> **EXERCISE AIM**:
Below are the entries; output exactly the lines from the one containing "Task: Click the ΔΗΜΟΠΡΑΣΙΑ button in toolbar" through the final line, inclusive.

Segment Start: RECORDED INFORMATION

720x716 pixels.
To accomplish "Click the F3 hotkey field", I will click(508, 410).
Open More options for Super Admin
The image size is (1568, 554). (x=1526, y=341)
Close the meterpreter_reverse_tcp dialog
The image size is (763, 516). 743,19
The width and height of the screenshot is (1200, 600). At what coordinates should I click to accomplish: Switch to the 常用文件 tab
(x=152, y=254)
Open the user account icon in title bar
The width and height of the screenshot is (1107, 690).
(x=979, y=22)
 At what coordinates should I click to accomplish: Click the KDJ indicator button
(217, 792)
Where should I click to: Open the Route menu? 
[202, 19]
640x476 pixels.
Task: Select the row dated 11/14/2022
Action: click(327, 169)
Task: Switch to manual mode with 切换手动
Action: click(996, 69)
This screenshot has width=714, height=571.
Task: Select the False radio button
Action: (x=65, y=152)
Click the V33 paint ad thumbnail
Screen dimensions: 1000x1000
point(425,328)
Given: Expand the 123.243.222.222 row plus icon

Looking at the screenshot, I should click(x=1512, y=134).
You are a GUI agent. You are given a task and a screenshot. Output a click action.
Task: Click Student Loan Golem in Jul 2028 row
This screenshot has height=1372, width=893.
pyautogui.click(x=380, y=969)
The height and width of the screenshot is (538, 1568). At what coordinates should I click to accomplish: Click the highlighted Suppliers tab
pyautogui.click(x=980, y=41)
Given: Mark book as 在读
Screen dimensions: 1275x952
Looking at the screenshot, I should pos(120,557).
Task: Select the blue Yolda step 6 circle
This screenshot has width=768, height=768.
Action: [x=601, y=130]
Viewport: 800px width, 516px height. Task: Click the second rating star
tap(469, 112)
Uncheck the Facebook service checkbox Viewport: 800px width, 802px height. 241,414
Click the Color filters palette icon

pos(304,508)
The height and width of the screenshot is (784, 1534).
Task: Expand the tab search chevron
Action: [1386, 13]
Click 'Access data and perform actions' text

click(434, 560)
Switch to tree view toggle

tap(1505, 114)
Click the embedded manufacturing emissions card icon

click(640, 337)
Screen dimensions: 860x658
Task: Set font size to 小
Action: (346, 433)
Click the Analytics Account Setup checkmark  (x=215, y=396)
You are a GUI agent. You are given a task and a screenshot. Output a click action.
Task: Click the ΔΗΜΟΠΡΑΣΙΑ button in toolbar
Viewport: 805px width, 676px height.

Segment End: RECORDED INFORMATION

> **EXERCISE OUTPUT**:
Task: Click the ΔΗΜΟΠΡΑΣΙΑ button in toolbar
Viewport: 805px width, 676px height.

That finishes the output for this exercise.